Cripping the Curriculum

2:30-4:00pm

What does it mean to Crip* the curriculum? This panel takes up this question in relation to a diverse array of art projects, initiatives, experiments, and moments of mis/recognition. Resisting normative definitions of curriculum as content to be delivered or as a set of objectives to be met, panelists will reimagine curriculum through strategies of interdependence, vulnerability, and shared worldmaking.

Aim of the task ▸ Translate the following sentence from the panel description above into Spanish: "Resisting normative definitions of curriculum as content to be delivered or as a set of objectives to be met, panelists will reimagine curriculum through strategies of interdependence, vulnerability, and shared worldmaking."

Provided information ▸
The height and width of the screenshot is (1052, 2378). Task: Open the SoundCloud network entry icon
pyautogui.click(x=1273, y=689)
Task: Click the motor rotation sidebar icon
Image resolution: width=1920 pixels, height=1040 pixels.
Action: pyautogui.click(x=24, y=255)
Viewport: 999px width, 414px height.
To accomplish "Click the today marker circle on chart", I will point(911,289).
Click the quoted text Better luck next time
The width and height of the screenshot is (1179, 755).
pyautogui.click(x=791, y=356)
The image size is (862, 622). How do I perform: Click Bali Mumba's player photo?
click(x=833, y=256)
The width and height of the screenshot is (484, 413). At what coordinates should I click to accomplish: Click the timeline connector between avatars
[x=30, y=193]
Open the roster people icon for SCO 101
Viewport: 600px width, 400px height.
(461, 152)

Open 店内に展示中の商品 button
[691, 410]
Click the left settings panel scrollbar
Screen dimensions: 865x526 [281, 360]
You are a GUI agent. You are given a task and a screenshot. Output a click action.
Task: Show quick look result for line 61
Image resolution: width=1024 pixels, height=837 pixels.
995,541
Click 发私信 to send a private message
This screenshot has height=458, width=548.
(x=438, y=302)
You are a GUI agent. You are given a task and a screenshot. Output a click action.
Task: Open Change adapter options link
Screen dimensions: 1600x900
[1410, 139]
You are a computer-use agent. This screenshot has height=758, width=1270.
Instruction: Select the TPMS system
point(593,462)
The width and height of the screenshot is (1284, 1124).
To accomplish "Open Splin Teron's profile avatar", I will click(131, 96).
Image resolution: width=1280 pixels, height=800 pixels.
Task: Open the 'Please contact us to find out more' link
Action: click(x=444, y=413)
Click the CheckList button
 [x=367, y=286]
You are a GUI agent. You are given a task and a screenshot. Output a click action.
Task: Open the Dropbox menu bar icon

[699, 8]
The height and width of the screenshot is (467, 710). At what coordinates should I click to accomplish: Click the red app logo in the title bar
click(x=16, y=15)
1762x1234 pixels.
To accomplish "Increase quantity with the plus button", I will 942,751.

Reply ▸ Resistiendo las definiciones normativas del currículo como contenido que debe impartirse o como un conjunto de objetivos que deben cumplirse, los panelistas reimaginarán el currículo mediante estrategias de interdependencia, vulnerabilidad y creación compartida de mundos.